Cermin pada Mbah Kiai Wahab mengajarkan bahwa piawai dalam berorganisasi itu penting, tapi menopangnya dengan gerak-gerak spiritual akan mengantarkan sukses dan penuh keberkahan dalam berorganisasi. Bukankah, apa yang dilakukannya sampai hari ini masih terasa berkahnya baik bagi NU, GP Ansor hingga bangsa Indonesia. Semakin kita sering berziarah untuk bercermin, akan memantik dapat meneladani model berorganisasi ala Mbah Kiai Wahab Hasbullah, Sang Guru bangsa dari pesantren Tambakberas Jombang.

Kedua, sosok Sultan Hadiwijaya atau Joko Tingkir, putra Kiai Ageng Kebo Kenongo.
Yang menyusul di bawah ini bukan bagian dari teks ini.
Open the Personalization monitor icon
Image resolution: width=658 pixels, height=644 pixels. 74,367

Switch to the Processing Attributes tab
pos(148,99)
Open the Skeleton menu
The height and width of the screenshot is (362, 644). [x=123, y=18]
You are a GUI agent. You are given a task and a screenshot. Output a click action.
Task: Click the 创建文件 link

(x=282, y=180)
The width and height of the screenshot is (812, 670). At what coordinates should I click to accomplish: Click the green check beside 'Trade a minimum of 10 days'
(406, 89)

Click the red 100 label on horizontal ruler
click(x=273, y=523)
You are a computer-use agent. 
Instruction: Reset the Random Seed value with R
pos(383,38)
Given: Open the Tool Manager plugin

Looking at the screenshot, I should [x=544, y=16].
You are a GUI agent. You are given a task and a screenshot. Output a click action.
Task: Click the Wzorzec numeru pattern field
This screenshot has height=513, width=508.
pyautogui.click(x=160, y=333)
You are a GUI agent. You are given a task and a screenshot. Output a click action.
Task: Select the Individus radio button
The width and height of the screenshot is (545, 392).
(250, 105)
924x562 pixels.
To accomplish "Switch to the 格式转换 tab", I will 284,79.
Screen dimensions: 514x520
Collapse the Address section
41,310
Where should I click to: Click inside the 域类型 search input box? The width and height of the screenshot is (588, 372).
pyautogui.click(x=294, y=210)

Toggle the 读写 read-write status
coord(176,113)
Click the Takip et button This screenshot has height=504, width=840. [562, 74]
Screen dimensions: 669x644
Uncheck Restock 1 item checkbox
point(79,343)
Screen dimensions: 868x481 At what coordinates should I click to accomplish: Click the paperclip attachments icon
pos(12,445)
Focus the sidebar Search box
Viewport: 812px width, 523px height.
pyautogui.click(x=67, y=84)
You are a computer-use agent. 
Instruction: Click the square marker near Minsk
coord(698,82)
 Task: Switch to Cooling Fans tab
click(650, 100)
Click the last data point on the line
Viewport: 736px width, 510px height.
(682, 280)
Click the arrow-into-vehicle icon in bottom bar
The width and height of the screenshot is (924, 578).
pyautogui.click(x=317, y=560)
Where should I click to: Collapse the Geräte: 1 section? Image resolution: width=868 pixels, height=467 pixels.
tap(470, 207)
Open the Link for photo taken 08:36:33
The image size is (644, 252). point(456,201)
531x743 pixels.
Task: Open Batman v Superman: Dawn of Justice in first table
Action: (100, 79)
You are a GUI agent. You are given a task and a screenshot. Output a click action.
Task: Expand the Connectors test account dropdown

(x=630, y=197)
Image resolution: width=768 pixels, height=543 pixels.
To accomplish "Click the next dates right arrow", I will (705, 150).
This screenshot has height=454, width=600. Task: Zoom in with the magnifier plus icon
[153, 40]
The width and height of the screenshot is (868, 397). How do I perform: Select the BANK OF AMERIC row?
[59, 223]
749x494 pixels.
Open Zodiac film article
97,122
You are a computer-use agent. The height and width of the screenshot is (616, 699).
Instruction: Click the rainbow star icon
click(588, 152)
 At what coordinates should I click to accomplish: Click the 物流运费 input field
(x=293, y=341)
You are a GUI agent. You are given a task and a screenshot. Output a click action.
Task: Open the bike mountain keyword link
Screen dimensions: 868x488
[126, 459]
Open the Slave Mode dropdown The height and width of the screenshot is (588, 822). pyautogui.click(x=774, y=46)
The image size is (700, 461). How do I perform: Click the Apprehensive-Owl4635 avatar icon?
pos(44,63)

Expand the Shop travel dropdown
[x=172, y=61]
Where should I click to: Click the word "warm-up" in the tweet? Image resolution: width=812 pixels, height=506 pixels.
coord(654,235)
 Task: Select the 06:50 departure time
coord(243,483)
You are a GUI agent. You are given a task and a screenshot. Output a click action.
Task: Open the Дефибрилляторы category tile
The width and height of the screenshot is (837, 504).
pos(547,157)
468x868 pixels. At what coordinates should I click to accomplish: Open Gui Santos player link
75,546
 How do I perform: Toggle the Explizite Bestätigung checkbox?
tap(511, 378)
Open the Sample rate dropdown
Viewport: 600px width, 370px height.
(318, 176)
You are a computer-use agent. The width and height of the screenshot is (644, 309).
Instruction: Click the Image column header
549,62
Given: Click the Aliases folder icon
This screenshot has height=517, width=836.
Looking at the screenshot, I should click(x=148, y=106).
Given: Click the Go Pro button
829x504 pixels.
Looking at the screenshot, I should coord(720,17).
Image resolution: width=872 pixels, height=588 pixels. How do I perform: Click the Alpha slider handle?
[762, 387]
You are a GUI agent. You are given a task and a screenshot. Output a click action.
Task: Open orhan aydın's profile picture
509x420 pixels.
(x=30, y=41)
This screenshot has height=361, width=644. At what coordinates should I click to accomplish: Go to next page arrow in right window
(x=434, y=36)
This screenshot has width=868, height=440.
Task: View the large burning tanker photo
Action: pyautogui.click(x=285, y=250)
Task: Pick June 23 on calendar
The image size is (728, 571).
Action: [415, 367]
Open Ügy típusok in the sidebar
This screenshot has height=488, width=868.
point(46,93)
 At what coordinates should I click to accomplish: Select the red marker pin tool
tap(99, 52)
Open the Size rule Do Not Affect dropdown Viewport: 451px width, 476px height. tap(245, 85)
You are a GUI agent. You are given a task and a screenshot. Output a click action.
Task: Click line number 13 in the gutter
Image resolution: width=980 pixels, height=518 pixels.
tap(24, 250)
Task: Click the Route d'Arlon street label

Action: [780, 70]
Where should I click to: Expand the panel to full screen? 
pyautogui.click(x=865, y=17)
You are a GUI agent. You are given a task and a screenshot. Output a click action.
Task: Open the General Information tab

Ia dikenal sebagai Raja Pajang Pertama, yang diperolehnya bukan karena warisan orang tua melainkan karena prestasi dan kemampuan dalam mengabdi kepada "negara". Sebagai pendekar yang tangguh, ia tidak pernah menggunakan cara-cara picik dalam berkuasa, apalagi membabi buta menghabisi lawan politiknya dengan hanya untuk mewujudkan kepentingan kekuasaan.

Etika "Menang tanpa Ngasorake" telah menjadi prinsip Joko Tingkir ketika berkuasa. Padahal kekuasaannya selama tahun 1558-1582 tidak sepi dari intrik-intrik politik yang membahayakan bagi keutuhan bangsa, termasuk mengancam kekuasaannya jatuh. Tapi, ia tetap menampakkan sebagai negarawan dalam berkuasa dengan cara mengajak mereka yang berbeda untuk bersatu memikirkan keutuhan bangsa daripada sekedar kepentingan jangka pendek. 

Maka, bercermin kepada Joko Tingkir bertujuan agar sejauhmana kita berbuat untuk persatuan bangsa sebagaimana yang dilakukannya. Tidak harus menjadi sepertinya, tapi komitmen menjaga persatuan dalam konteks keragaman bangsa adalah salah satu kunci keteladanan dan keberhasilannya sebagai sang pendekar Muslim Nusantara yang berkuasa dalam waktu lama, bahkan telah melahirkan banyak turunan yang muncer sebagai raja dan sebagian menjadi ulama sehingga sampai hari ini makamnya tidak pernah sepi di ziarahi, tepatnya di area makam Butuh, Gedongan, Plupuh, Dusun II, Gedongan, Kec. Plupuh, Kabupaten Sragen, Jawa Tengah. 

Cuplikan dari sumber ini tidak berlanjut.